Vitamin D in the skin
The body starts manufacturing vitamin D when the skin is exposed to the sun or UV light. The amount of vitamin D produced by the skin in a certain period mainly depends on the amount of melanin in the skin.

The role of melanin is to absorb ultraviolet radiation and protect the skin from the damaging rays.

Thus, if your skin is rich in melanin, you have to spend much more time exposed to ultraviolet B radiation, so that your skin would be able to produce sufficient amounts of vitamin D.

In addition it should be mentioned, that sunlight exposure is considered to be the major source of Vitamin D, as it is nearly impossible to obtain sufficient amounts of vitamin D from foods.

Vitamin D deficiency
There are several possible reasons for deficiency of vitamin D. These are:

  • inadequate dietary intake of vitamin D;
  • limited exposure to sunlight;
  • inability of kidney to convert vitamin D to its active form.

Vitamin D deficiency diseases
In infancy and childhood, lack of vitamin D may cause rickets, which leads to bone deformities.
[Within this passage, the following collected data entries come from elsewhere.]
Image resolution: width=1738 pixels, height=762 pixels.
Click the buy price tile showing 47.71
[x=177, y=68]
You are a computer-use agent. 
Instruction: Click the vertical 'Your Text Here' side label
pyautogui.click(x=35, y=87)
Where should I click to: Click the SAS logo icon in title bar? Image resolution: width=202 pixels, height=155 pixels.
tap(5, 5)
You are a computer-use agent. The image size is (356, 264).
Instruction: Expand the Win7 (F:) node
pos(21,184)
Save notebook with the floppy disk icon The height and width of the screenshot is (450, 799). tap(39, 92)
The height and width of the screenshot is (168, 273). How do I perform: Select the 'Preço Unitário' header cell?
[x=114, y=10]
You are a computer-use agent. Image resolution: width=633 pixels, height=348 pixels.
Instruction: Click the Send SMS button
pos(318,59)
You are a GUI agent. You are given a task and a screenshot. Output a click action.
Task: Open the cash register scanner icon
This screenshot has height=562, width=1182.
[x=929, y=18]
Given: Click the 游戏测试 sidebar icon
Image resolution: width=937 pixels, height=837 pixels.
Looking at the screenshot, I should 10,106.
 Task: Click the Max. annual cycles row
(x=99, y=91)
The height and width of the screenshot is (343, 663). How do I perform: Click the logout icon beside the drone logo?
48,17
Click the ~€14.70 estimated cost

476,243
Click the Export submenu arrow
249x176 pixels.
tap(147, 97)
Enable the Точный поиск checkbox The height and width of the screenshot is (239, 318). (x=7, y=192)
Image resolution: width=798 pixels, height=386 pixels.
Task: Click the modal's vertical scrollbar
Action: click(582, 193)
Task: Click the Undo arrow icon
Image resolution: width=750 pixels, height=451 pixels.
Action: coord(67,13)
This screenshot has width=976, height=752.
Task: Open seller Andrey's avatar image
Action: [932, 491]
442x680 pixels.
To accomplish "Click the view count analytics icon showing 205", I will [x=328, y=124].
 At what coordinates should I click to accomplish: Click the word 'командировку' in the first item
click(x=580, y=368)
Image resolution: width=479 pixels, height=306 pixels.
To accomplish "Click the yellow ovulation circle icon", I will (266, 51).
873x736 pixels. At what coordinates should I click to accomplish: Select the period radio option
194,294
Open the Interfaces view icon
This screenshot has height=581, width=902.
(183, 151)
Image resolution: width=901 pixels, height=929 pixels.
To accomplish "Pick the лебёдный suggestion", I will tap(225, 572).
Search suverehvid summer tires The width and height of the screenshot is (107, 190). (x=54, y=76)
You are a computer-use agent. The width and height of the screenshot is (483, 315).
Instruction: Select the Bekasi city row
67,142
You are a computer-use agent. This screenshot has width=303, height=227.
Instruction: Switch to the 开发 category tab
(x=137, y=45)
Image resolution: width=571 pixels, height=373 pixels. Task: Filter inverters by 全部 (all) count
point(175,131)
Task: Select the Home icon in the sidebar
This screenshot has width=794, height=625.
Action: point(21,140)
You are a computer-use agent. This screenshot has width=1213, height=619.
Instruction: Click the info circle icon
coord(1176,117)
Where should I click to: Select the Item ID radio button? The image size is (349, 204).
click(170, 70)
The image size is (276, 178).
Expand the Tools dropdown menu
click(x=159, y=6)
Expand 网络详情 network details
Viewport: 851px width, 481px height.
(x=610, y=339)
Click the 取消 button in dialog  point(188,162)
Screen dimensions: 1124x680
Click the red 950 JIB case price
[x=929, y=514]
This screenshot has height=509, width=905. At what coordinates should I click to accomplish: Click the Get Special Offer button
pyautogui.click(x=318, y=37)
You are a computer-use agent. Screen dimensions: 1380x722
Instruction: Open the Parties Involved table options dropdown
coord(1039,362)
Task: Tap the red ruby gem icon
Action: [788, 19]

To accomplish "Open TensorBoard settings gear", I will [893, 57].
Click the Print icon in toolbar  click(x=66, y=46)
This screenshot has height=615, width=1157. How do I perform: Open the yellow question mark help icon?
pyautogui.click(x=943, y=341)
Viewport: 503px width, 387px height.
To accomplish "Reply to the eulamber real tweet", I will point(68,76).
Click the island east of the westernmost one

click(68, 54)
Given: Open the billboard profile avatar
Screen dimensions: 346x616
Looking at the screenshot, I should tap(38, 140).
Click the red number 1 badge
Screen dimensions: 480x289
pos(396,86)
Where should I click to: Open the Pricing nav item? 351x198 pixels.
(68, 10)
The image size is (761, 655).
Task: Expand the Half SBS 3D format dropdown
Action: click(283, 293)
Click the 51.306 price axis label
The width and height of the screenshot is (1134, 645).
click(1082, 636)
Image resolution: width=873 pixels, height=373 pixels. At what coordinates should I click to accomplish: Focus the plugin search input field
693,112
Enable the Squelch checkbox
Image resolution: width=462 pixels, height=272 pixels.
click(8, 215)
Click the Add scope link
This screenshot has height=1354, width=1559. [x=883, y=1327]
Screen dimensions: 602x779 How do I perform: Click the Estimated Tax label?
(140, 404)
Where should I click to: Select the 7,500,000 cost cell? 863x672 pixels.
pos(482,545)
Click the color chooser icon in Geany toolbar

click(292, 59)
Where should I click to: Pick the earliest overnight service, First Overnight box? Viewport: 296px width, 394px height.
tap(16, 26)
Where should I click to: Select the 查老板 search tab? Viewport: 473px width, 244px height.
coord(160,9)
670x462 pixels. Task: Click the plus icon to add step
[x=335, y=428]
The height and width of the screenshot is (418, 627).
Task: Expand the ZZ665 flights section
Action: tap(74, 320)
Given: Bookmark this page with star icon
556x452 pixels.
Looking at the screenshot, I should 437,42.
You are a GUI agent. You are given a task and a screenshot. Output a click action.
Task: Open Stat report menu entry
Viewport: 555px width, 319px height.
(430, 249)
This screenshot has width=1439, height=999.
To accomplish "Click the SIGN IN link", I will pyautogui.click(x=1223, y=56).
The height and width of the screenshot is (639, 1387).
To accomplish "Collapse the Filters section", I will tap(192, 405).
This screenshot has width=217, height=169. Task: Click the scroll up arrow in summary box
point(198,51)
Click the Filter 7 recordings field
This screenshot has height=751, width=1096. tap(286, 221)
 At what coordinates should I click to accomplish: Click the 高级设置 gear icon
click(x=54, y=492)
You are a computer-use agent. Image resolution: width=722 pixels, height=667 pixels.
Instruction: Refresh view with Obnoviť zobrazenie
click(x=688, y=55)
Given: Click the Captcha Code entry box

In adults, vitamin D deficiency causes osteomalacia, which results in bone and muscular weakness.

It was also claimed that deficiency of vitamin D may cause a number of other diseases, including: heart disease, arterial hypertension, stroke, cancer, autoimmunity, diabetes, depression, nervousness, degenerative arthritis.

Vitamin D Excess
Excessive intake of vitamin D causes toxicity and can lead to hypercalcemia. Early signs and symptoms of Vitamin D excess are:

  • Loss of appetite,
  • Nausea,
  • Headache,
  • Excessive thirst,
  • Overall weakness.

Low-calcium diet is essential in treatment of vitamin D excess.

Adequate intake (AI) for vitamin D
In 1997, the National Academy of Sciences established the following Adequate Intake (AI) levels for vitamin D:

Infants: 5 micrograms/ 200 International units (IU)
Children: 5 micrograms / 200 IU
Teenagers: 5 micrograms / 200 IU
Adults 19-50 years of age: 5 micrograms / 200IU
Adults 51-70 years: 10 micrograms / 400 IU
Adults above 70 years: 15 micrograms / 600 IU
Pregnant and lactating women: 5 micrograms / 200 IU

Summarizing, vitamin D plays an important role in calcium absorption and mineralization of bones. Vitamin D deficiency and excess can be harmful to your body. Therefore, it is vitally important to consume AI of Vitamin D.